Segment Start: LISTED ENTRIES

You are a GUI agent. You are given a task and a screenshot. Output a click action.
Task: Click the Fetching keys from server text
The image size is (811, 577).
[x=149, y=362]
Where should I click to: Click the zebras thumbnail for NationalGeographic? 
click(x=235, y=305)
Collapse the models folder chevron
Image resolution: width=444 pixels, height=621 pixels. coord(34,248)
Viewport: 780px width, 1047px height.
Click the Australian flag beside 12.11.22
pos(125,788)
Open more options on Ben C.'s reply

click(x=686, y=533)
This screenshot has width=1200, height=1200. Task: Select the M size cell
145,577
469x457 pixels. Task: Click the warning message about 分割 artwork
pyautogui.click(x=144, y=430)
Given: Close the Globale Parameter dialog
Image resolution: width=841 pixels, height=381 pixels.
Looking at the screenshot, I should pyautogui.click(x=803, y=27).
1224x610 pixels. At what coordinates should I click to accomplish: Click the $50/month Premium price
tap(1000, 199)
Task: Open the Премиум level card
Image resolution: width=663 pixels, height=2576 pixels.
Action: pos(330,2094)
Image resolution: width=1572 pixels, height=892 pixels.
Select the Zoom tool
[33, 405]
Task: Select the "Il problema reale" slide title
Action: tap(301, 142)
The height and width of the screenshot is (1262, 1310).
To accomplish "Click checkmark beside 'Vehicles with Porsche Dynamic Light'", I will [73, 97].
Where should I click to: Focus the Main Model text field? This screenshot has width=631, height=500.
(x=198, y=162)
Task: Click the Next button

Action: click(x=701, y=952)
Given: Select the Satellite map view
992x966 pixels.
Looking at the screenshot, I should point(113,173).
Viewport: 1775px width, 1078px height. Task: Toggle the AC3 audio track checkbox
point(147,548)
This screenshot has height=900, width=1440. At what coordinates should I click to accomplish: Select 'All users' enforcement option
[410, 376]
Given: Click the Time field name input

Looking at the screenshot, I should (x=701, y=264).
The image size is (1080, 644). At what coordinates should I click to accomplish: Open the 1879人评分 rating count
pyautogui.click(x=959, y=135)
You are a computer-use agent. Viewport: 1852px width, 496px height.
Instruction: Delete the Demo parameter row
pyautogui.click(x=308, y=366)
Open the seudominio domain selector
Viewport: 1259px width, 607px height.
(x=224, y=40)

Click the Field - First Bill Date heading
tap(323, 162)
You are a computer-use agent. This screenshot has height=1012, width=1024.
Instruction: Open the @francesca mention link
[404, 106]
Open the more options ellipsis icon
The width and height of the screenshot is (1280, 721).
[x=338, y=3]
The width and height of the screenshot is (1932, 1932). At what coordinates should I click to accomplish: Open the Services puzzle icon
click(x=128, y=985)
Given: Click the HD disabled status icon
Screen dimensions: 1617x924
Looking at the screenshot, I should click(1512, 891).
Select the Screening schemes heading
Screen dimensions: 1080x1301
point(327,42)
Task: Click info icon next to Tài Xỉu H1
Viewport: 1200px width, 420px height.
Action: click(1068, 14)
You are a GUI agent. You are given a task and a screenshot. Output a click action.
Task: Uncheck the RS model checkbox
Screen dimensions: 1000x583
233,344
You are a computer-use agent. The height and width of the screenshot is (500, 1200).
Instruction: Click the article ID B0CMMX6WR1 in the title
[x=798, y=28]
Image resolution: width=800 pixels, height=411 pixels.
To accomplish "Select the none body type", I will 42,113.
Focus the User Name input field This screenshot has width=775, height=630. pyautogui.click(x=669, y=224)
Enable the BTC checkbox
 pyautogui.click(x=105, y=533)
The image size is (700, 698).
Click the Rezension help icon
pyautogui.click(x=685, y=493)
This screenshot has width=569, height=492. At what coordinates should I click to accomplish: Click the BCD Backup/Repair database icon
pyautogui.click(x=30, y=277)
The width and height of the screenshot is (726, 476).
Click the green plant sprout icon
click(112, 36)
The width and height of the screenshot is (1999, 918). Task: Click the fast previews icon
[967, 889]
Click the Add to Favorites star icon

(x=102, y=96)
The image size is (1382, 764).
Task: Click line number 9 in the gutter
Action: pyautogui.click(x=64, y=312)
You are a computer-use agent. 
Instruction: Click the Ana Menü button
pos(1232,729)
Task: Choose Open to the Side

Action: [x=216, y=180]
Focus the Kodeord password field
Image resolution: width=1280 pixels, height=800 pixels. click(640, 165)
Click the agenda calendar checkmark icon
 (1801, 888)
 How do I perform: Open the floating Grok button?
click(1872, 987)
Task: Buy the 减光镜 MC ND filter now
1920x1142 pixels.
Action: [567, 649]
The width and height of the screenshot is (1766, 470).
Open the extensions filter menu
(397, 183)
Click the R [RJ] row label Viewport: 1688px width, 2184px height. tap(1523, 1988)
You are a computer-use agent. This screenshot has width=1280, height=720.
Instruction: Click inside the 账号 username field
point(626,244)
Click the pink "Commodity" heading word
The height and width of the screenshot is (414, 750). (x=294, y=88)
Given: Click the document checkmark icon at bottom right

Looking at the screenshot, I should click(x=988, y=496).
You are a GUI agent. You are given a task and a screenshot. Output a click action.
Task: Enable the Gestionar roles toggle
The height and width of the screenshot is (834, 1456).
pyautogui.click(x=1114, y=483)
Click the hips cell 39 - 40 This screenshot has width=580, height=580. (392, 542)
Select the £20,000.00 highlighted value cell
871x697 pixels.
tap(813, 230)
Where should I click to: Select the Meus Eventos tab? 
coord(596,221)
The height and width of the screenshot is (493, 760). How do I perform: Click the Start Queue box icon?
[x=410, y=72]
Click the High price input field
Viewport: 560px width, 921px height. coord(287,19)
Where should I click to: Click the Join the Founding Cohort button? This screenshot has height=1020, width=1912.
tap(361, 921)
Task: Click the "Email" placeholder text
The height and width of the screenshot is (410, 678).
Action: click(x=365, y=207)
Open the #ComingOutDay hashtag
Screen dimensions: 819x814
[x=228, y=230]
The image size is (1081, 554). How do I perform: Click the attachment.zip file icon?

Segment End: LISTED ENTRIES

[WHAT THE TASK ASKS]: Exactly as they appear, print the lines from the one holding "Screen dimensions: 819x814" through the final line of the entries, and no others.

[FINISHED EXERCISE]:
Screen dimensions: 819x814
[x=228, y=230]
The image size is (1081, 554). How do I perform: Click the attachment.zip file icon?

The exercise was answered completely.